- WHAT YOU SHOULD DO -
Copy out the entries that follow exactly, leaving out the pictures.

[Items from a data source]
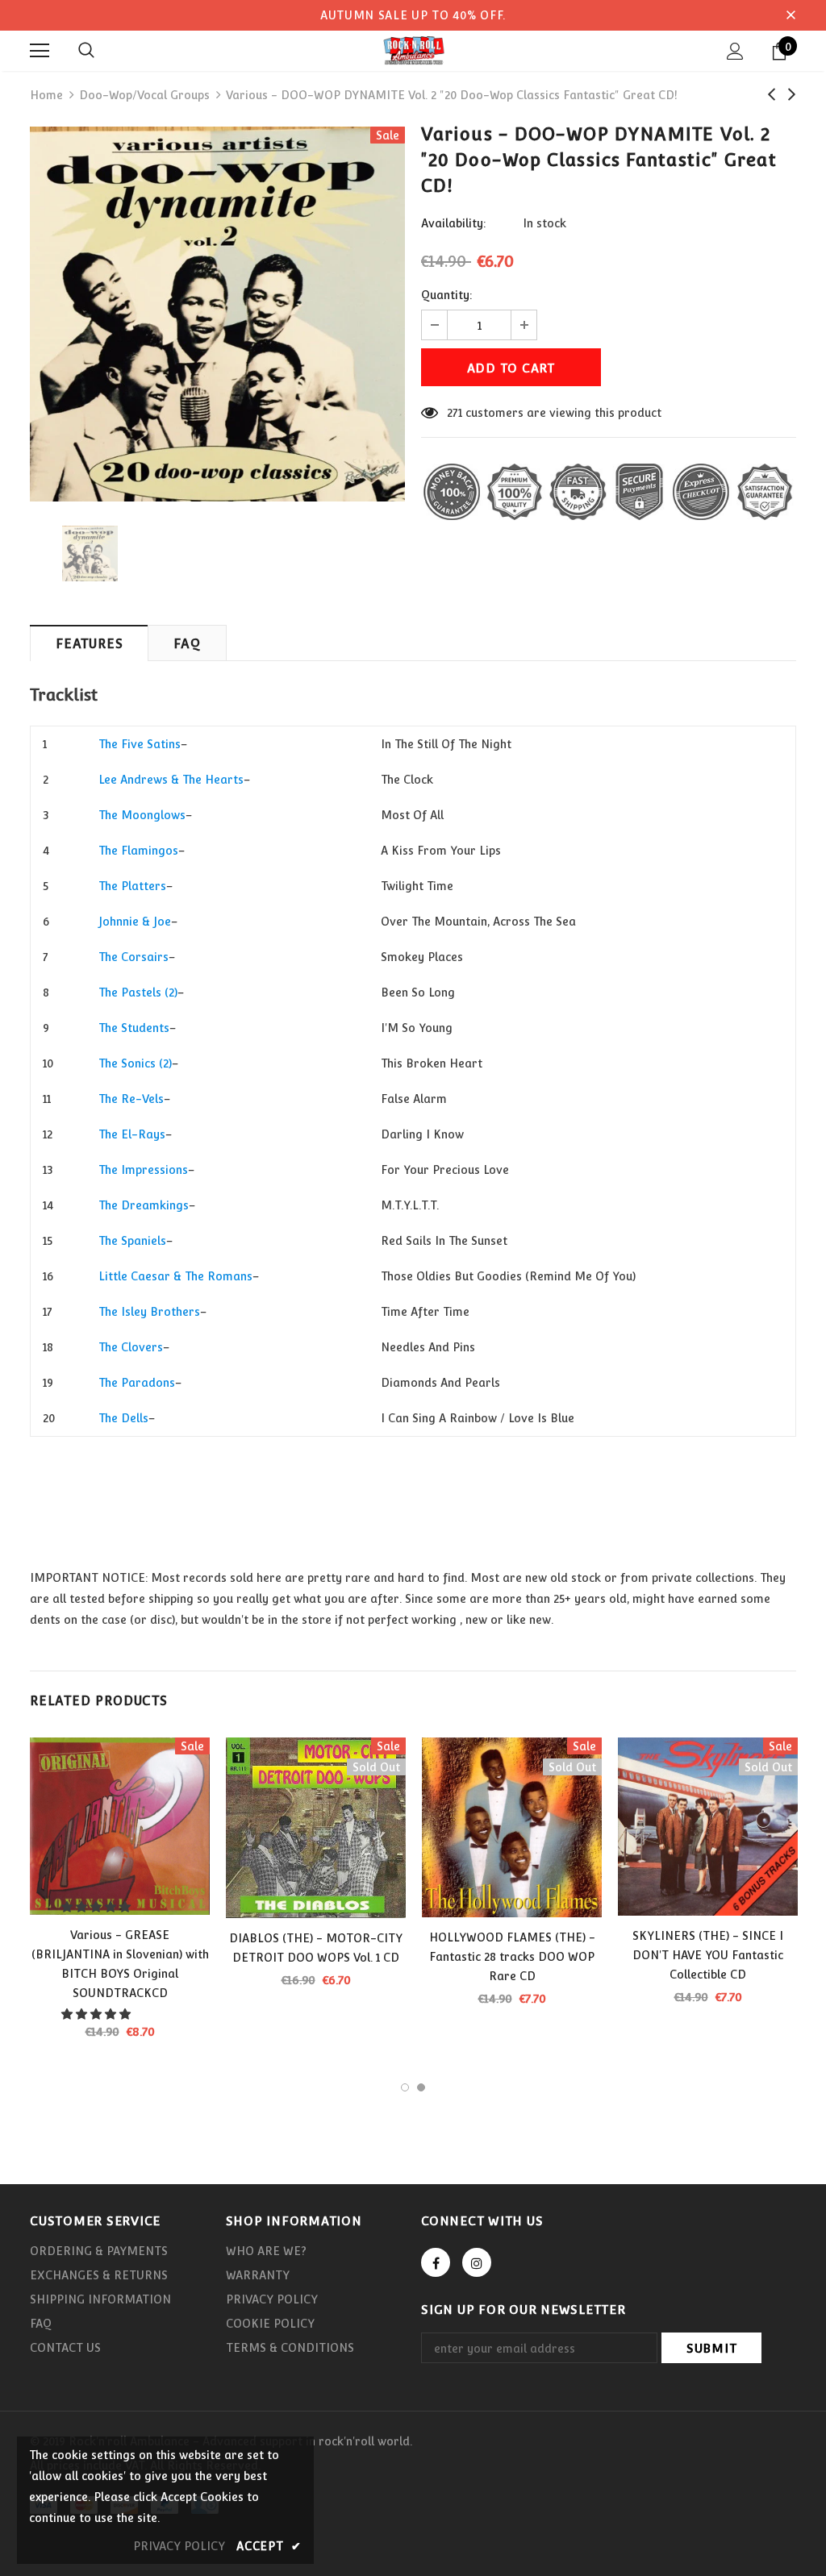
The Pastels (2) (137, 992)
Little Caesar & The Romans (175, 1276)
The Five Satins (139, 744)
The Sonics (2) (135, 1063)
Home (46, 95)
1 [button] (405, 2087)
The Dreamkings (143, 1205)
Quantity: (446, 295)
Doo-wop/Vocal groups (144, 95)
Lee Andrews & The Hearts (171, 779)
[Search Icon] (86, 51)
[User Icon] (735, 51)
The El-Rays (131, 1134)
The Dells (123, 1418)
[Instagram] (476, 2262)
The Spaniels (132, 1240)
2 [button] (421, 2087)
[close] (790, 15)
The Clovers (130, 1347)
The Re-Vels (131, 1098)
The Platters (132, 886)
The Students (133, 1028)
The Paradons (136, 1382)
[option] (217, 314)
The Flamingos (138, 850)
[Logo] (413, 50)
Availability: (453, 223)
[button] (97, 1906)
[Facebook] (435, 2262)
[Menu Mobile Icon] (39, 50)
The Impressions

- TASK OUTPUT -
The Pastels (2) (137, 992)
Little Caesar & The Romans (175, 1276)
The Five Satins (139, 744)
The Sonics (2) (135, 1063)
Home (46, 95)
1 [button] (405, 2087)
The Dreamkings (143, 1205)
Quantity: (446, 295)
Doo-wop/Vocal groups (144, 95)
Lee Andrews & The Hearts (171, 779)
[Search Icon] (86, 51)
[User Icon] (735, 51)
The El-Rays (131, 1134)
The Dells (123, 1418)
[Instagram] (476, 2262)
The Spaniels (132, 1240)
2 [button] (421, 2087)
[close] (790, 15)
The Clovers (130, 1347)
The Re-Vels (131, 1098)
The Platters (132, 886)
The Students (133, 1028)
The Paradons (136, 1382)
[option] (217, 314)
The Flamingos (138, 850)
[Logo] (413, 50)
Availability: (453, 223)
[button] (97, 1906)
[Facebook] (435, 2262)
[Menu Mobile Icon] (39, 50)
The Impressions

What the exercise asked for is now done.